Though I use machine learning-related terminology, my question is 100% engineering topic and it has nothing to do with statistics and mathematics. Therefore I ask it in this forum instead of Cross Validated.
This is my sample data that I will use to comment my question:
X = pd.DataFrame(columns=["F1","F2"],
data=[[23,0.8],
[11,5.35],
[24,19.18],
[15,10.25],
[10,11.30],
[55,44.85],
[15,33.88],
[12,45.30],
[14,22.20],
[15,15.80],
[83,0.8],
[51,5.35],
[34,30.28],
[35,15.25],
[60,13.30],
[75,44.80],
[35,30.77],
[62,40.33],
[64,23.40],
[14,11.80]])
y = pd.DataFrame(columns=["y"],
data=[[0],
[0],
[1],
[0],
[2],
[2],
[2],
[1],
[0],
[1],
[0],
[0],
[1],
[0],
[1],
[0],
[1],
[1],
[0],
[2]])
I should split data into training and testing sets. A classical way is to use train_test_split
function of sklearn
:
X_train, X_test, y_train, y_test = model_selection.train_test_split(X, y, test_size=0.25)
But I want to specify % of records to be assigned to the training and testing sets. More details are explained below.
In my case I deal with a multi-class classification problem, in which y
may take one of 3 different values: 0, 1, 2. The records with the value 2 are very rare (in my real data set, approx 3% of the whole dataset). Therefore this is an imbalanced classification problem.

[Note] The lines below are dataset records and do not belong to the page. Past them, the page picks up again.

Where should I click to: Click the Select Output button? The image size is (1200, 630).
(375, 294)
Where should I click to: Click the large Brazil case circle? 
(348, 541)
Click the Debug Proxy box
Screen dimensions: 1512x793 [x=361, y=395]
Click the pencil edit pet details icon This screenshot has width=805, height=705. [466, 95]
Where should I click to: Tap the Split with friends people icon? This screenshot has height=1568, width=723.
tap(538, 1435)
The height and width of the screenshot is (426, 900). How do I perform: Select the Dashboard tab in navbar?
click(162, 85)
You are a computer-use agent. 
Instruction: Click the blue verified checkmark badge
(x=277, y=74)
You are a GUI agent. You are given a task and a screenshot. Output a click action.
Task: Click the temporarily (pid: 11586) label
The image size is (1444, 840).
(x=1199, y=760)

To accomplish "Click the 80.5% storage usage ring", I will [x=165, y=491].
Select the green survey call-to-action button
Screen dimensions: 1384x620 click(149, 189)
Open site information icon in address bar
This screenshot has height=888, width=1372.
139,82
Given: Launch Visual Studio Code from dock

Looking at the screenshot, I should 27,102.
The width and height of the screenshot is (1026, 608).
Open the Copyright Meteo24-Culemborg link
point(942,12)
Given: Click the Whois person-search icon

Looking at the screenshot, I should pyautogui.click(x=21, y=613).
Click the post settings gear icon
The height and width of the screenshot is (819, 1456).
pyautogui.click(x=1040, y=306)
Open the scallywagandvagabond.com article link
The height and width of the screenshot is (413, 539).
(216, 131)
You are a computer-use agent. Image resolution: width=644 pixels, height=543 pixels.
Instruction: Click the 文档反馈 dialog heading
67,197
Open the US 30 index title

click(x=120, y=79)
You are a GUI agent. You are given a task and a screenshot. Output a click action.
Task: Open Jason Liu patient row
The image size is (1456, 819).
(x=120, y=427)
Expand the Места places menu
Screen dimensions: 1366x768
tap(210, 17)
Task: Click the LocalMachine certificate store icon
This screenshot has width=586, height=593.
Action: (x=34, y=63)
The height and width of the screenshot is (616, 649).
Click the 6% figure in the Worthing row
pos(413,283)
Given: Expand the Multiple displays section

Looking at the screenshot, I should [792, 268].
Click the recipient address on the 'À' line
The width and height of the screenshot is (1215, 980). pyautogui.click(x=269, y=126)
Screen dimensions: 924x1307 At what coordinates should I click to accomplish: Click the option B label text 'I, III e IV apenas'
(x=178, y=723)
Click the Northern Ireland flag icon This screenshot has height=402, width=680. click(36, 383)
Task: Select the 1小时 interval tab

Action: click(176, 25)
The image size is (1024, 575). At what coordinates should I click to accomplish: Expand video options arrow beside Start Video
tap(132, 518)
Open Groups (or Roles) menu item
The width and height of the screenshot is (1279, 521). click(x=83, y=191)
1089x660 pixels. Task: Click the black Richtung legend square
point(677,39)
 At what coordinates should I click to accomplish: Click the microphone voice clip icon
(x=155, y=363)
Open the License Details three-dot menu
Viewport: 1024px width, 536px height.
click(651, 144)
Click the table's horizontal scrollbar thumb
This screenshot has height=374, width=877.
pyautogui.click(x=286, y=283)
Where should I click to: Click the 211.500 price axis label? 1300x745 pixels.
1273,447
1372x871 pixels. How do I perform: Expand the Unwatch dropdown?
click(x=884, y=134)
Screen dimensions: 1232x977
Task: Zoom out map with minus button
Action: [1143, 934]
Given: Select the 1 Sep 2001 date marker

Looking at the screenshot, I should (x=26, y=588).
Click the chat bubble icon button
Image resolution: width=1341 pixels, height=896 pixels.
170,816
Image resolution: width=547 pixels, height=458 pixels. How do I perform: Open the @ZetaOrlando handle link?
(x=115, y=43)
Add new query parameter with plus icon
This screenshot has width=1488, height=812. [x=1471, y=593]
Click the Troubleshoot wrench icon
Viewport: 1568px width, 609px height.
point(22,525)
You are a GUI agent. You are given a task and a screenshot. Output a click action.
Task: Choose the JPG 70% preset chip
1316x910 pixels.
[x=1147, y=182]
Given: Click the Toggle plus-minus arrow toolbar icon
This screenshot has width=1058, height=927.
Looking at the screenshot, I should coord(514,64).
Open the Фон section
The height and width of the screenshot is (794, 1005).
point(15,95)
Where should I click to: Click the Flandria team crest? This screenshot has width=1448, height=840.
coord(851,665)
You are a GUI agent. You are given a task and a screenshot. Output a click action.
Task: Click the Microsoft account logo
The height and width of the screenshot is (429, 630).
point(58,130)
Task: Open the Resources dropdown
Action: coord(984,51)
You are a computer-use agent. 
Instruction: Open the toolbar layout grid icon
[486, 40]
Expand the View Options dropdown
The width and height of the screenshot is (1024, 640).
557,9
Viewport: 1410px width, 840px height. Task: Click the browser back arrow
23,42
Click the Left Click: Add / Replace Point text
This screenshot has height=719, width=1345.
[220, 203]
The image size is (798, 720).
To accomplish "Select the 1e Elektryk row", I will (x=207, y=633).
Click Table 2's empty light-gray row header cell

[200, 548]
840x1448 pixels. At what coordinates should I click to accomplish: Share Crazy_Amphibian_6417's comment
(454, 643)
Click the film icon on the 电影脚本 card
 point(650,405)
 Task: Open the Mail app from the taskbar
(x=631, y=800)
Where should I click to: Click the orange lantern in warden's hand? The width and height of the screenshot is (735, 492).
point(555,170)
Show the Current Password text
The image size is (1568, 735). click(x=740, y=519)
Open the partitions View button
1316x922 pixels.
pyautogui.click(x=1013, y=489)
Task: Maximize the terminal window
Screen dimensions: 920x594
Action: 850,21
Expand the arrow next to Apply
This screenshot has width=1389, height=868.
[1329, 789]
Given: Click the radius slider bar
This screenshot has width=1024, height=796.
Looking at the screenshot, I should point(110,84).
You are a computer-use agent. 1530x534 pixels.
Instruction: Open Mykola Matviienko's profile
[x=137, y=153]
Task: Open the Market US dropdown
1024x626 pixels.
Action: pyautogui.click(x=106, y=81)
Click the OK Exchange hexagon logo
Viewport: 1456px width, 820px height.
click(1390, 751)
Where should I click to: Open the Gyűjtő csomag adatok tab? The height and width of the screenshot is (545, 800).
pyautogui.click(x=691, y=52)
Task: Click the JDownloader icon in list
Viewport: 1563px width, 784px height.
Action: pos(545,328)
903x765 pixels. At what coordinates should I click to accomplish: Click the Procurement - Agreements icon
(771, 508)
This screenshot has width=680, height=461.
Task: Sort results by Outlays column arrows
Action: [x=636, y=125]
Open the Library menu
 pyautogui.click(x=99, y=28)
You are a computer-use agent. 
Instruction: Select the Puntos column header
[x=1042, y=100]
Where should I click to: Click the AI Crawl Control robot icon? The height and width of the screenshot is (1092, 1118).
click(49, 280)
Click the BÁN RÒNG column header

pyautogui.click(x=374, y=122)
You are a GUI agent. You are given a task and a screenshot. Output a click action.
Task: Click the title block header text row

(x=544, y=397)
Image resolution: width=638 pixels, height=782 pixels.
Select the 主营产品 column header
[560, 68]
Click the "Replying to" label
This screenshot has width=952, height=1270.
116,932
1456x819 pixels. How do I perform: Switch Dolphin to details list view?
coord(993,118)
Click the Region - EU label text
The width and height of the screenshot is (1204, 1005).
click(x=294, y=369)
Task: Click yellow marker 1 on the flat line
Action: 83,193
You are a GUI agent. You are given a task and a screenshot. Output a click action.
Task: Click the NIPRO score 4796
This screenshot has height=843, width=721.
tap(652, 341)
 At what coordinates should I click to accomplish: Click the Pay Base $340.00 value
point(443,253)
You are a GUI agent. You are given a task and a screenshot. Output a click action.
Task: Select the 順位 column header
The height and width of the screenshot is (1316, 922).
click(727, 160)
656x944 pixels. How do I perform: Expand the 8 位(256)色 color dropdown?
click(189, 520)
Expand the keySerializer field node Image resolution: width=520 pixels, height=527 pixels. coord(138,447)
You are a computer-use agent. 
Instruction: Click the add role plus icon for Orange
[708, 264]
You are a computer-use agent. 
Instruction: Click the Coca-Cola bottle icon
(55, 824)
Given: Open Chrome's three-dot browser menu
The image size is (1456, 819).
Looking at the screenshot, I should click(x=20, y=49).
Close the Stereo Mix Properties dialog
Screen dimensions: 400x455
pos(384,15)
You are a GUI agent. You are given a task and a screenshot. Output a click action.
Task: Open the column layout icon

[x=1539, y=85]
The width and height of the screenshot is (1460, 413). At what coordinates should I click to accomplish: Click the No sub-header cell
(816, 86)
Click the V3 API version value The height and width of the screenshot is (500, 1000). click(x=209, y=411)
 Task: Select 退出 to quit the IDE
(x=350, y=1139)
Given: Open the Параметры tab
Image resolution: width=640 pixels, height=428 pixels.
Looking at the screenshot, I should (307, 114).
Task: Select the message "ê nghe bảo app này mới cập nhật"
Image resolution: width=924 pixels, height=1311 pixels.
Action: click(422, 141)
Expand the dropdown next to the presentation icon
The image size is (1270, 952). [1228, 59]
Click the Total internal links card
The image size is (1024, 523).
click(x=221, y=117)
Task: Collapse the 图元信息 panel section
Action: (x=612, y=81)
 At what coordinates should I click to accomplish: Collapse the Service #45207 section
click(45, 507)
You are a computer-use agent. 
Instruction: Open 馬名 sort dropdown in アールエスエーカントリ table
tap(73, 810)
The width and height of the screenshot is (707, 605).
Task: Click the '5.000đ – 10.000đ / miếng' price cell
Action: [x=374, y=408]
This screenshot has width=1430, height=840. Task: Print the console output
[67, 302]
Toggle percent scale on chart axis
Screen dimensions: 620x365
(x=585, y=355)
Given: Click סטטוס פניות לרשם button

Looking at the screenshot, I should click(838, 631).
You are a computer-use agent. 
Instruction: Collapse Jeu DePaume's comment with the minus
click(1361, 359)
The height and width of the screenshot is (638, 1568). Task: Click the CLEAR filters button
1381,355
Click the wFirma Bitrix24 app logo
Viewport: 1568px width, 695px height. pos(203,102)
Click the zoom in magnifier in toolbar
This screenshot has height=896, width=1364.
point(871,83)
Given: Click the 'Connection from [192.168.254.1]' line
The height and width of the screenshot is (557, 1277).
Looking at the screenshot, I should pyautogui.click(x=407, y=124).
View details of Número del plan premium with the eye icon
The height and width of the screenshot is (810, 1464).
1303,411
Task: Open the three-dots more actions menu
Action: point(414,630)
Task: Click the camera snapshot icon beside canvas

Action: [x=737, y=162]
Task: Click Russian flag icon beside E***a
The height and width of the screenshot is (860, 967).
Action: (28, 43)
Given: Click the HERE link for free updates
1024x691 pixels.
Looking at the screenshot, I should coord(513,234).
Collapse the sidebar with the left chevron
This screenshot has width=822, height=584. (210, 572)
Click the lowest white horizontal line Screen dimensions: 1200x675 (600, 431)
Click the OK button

Since this is an imbalanced classification problem, the records of the rare class are very important. Therefore I want to update model_selection.train_test_split
as follows: I want to assign % of records per class for the training and testing sets. For example, <50%, 60%, 90%> would mean that 90% of the rare class's records are assigned to the training set.
In my example, I would like to get, for instance, 3 records of y
equal to 2
in the training set (X_train
, y_train
), and 1 record in the testing set.
I googled for similar questions but haven't found anything.
To solve this task, I shuffled the initial data frame:
df = pd.concat([X, y], axis=1)
df = df.sample(frac=1).reset_index(drop=True)
However, I don't know how to proceed with the rest of tasks. Maybe there is some sklearn built-in function or some library that can do solve this problem?